Question


I have had to change from python 2.7 to 2.6.
I've been using a deque with the maxlen property and have been checking what the maxlen is. Apparently you can use maxlen in python 2.6, but in 2.6 deques do not have a maxlen attribute.
What is the cleanest way to check what the maxlen of a deque is in python 2.6?

In 2.7:

from collections import deque
d = deque(maxlen = 10)
print d.maxlen

In 2.6 the deque can be used and the maxlen works properly, but maxlen is not an attribute that can be referred to.

Cheers

Was it helpful?

Solution

I would create my own deque by inheriting from collections.deque. It is not difficult.
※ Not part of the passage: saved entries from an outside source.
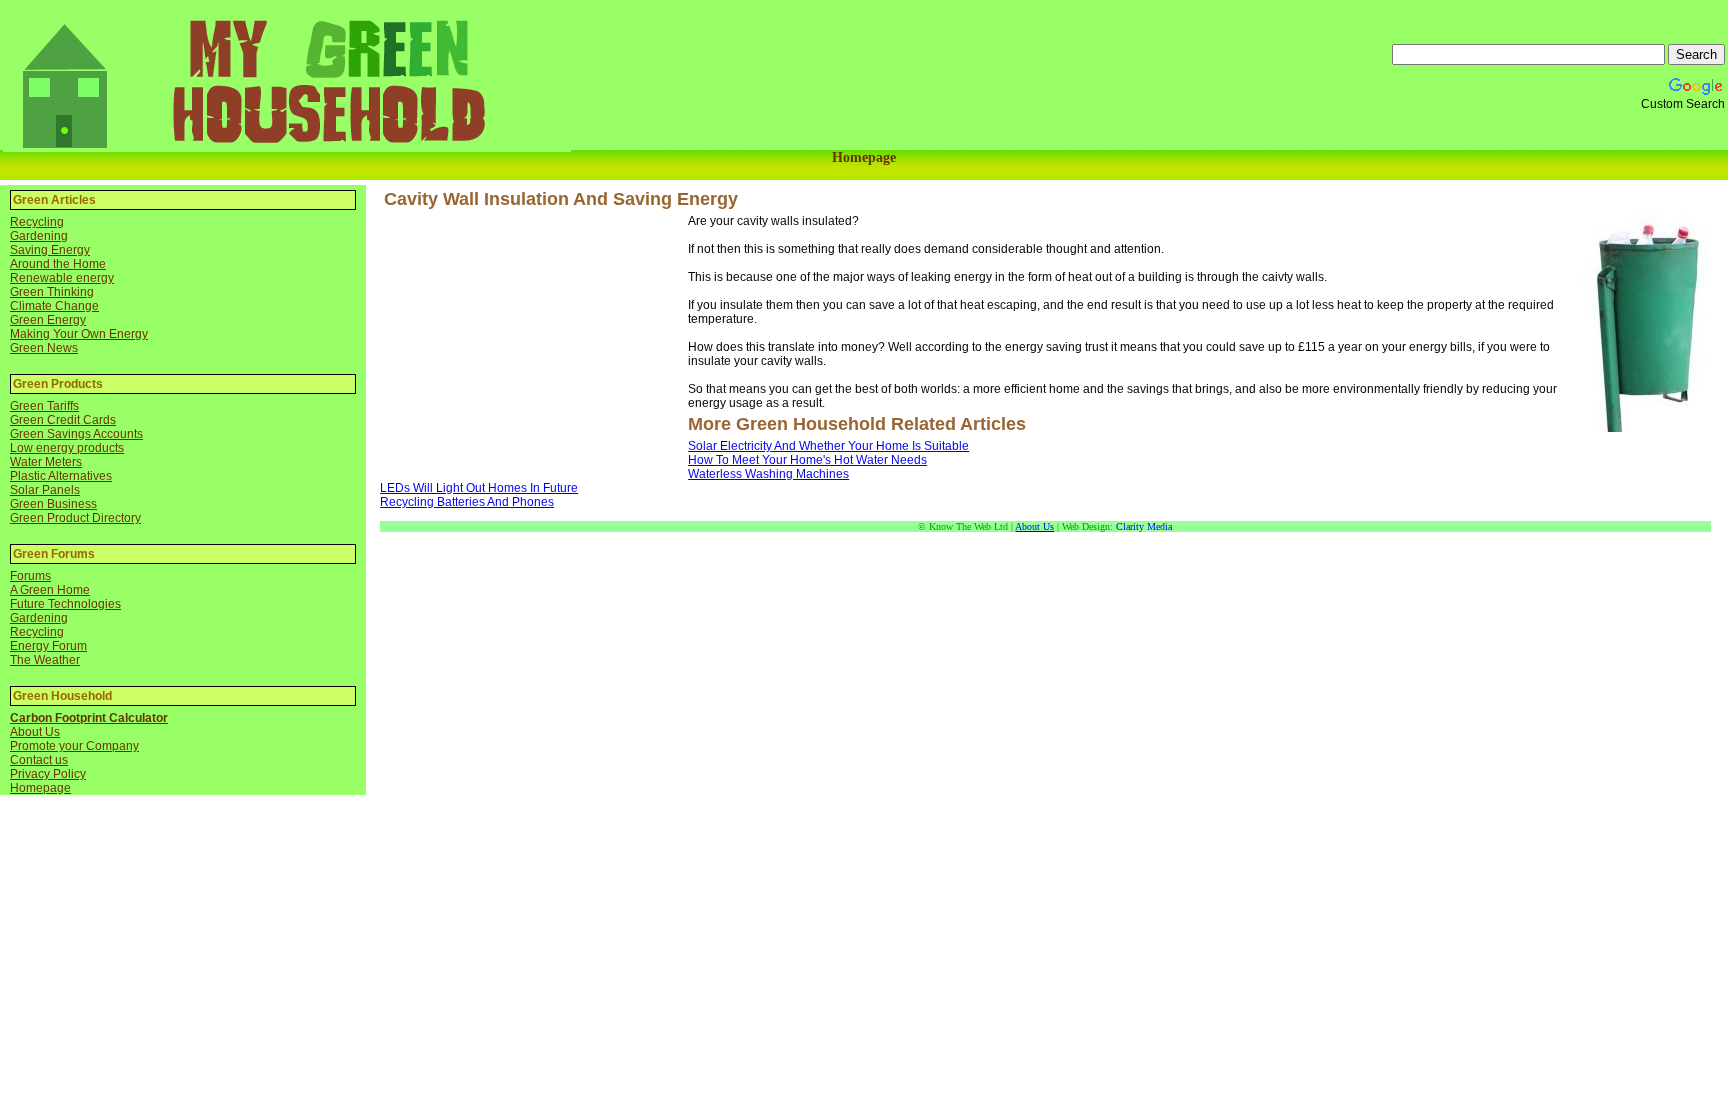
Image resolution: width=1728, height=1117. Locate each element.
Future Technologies (65, 604)
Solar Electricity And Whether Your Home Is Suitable (828, 446)
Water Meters (46, 462)
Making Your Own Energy (79, 334)
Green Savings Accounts (76, 434)
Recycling (37, 222)
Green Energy (48, 320)
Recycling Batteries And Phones (467, 502)
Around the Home (58, 264)
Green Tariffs (44, 406)
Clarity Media (1144, 526)
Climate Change (54, 306)
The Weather (45, 660)
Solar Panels (45, 490)
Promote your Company (74, 746)
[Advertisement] (534, 343)
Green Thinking (52, 292)
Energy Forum (48, 646)
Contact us (39, 760)
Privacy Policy (48, 774)
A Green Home (50, 590)
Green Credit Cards (63, 420)
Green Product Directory (75, 518)
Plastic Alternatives (61, 476)
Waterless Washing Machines (768, 474)
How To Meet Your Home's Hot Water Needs (807, 460)
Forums (30, 576)
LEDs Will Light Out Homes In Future (479, 488)
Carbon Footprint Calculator (89, 718)
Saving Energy (50, 250)
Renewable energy (62, 278)
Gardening (39, 236)
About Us (35, 732)
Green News (44, 348)
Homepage (864, 157)
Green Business (53, 504)
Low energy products (67, 448)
Namely, here it is:

import collections

class deque(collections.deque):
    def __init__(self, iterable=(), maxlen=None):
        super(deque, self).__init__(iterable, maxlen)
        self._maxlen = maxlen
    @property
    def maxlen(self):
        return self._maxlen

and this is the new deque at work:

>>> d = deque()
>>> print d
deque([])
>>> print d.maxlen
None
>>> d = deque(maxlen=3)
>>> print d
deque([], maxlen=3)
>>> print d.maxlen
3
>>> d = deque(range(5))
>>> print d
deque([0, 1, 2, 3, 4])
>>> print d.maxlen
None
>>> d = deque(range(5), maxlen=3)
>>> print d
deque([2, 3, 4], maxlen=3)
>>> print d.maxlen
3

OTHER TIPS

maxlen is a new part of deque that was first implemented in Python 2.7. It just doesn't exist in Python 2.6.
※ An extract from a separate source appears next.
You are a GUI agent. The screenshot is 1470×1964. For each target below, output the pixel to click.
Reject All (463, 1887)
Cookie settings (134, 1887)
That said, there are a few things you can do:

  1. Create a new class that inherits all the methods and attributes from deque but also implements a maxlen attribute.
  2. Adapt your code so that maxlen isn't necessary

I would create my own queue class that inherits from deque. Something like:

class Deque(deque):
    def __init__(self,*args,**kwargs):
        deque.__init__(self, *args, **kwargs)
        self.maxlen = kwargs.get('maxlen',None)

>>>d = Deque(maxlen=10)
>>>d.maxlen
>>>10

Well, if you don't have the maxlen attribute, you can just steal it from the representation:

>>> import re

>>> d = deque(maxlen=42)

>>> d.__repr__()
'deque([], maxlen=42)'

>>> int(re.sub("\)$","",re.sub(".*=","",d.__repr__())))
42

Yes, I know it's horrible. I would prefer to upgrade to 2.7 myself but sometimes we're not given the power we desire, and we have to resort to kludges like this.